3 Tage später ist ein Kunde bei Ihm an der Kasse er bedient ihn und sagte ihm den Preis. Er sagte er hätte ihm eben 50 Euro gegeben was dem Kassierer jedoch nicht mehr bewusst war. Sie ließen den Schichtführer kommen und alles nachschauen inkl. Kasse, doch nix. Keiner der Kunden hatte gesehen was mit den 50 Euro passierte. Der Kassierer bittet den Schichtführer in der Kamera nachzuschauen was passiert ist, er hatte jedoch keine Zugangsberechtigung dafür. Einen Berechtigen wollte er aber auch nicht anrufen. Sie ließen den Kunden seine Adresse aufschreiben und der Kassierer sagte ihm, das wenn man sieht das der kunde Ihm die 50 Euro ggegeben hat er das Geld umgehend zugeschickt bekommt. 3 Tage später war der Kassierer wieder auf arbeit, fragte ob der Schichtführer das Video geschaut habe, aber das war nicht der Fall. Als der Kunde später anrief, sah der Chef das Video an und sah wie der AN das Geld nahm, zusammenknüllte und mit anderen Belegen wegwarf in einen Abfallbehälter neben einer benachbarten Kasse.

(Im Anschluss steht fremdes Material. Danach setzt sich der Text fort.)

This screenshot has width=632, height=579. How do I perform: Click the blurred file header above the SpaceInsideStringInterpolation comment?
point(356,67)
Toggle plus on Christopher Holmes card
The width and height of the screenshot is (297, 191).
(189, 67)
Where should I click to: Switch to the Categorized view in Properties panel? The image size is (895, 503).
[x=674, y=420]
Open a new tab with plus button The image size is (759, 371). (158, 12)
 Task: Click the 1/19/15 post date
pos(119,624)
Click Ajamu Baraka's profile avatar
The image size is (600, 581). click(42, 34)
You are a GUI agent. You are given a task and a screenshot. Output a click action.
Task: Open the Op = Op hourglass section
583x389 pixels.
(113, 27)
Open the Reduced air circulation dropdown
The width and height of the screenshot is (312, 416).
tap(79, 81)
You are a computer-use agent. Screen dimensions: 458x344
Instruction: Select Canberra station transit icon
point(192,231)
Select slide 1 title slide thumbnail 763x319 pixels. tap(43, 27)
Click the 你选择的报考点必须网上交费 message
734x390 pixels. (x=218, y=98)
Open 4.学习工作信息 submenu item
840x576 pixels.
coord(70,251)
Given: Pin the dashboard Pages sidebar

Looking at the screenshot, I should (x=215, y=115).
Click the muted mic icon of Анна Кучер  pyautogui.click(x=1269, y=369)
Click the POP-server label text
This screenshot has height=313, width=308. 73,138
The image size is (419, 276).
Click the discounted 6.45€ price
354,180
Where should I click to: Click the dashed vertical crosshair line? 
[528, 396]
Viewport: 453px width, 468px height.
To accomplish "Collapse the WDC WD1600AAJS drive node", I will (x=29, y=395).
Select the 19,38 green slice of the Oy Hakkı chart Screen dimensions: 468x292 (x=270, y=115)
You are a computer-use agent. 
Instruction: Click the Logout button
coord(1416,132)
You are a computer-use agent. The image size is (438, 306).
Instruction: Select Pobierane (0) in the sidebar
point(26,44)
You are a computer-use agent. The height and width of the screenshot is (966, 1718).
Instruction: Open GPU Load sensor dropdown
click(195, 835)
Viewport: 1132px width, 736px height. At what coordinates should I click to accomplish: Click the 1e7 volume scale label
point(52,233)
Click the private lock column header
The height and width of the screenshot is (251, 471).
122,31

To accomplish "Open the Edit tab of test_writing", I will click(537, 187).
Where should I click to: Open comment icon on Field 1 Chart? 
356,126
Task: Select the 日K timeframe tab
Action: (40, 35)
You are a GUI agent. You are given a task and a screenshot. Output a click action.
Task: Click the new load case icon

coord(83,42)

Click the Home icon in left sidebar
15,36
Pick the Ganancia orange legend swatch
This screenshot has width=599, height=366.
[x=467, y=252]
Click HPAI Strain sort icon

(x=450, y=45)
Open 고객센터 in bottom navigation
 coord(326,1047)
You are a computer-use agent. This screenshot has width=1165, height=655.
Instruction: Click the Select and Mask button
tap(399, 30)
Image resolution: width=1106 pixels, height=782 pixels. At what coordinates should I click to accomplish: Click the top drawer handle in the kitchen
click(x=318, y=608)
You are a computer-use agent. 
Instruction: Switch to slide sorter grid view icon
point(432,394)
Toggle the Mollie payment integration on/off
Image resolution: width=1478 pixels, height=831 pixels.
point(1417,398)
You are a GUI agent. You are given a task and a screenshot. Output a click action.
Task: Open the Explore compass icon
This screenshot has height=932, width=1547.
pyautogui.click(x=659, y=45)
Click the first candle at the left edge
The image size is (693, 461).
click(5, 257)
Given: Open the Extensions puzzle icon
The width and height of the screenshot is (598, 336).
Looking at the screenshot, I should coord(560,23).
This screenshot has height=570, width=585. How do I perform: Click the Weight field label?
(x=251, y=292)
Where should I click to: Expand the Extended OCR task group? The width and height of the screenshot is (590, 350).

Warum der Kassierer so geistesabwesend war ist Ihm selbst unerklärlich. Später sieht man noch wie ein anderer Kunde sich diese 50 Euro nimmt. Naja, aufgrund dieses Vorkommnisses wird der Kassierer eine Woche später fristlos gefeuert, wobei Ihm zumindest Diebstahlversuch ode grobes umgehen der Kassenrichtlinien vorgewurfen wird. Der Kassierer ist sich bis heute nicht bewusst die 50 Euro vom Kunden entgegengenommen zu haben, und er hat dem Kunden sofort nach Videoeinsicht das Geld zurücküberwiesen. Die Frage ist nun. Ist erstens diese Kündigung überhaupt haltbar und wenn ja, darf der Chef da sofortige Rückzahlung unter Einbeziehung des Gehaltes vereinbart war, das gesamte Gehalt einbehalten, hier 1150 Euro, wo der Kassierer noch zwei unterhaltspflichtige Personen hat.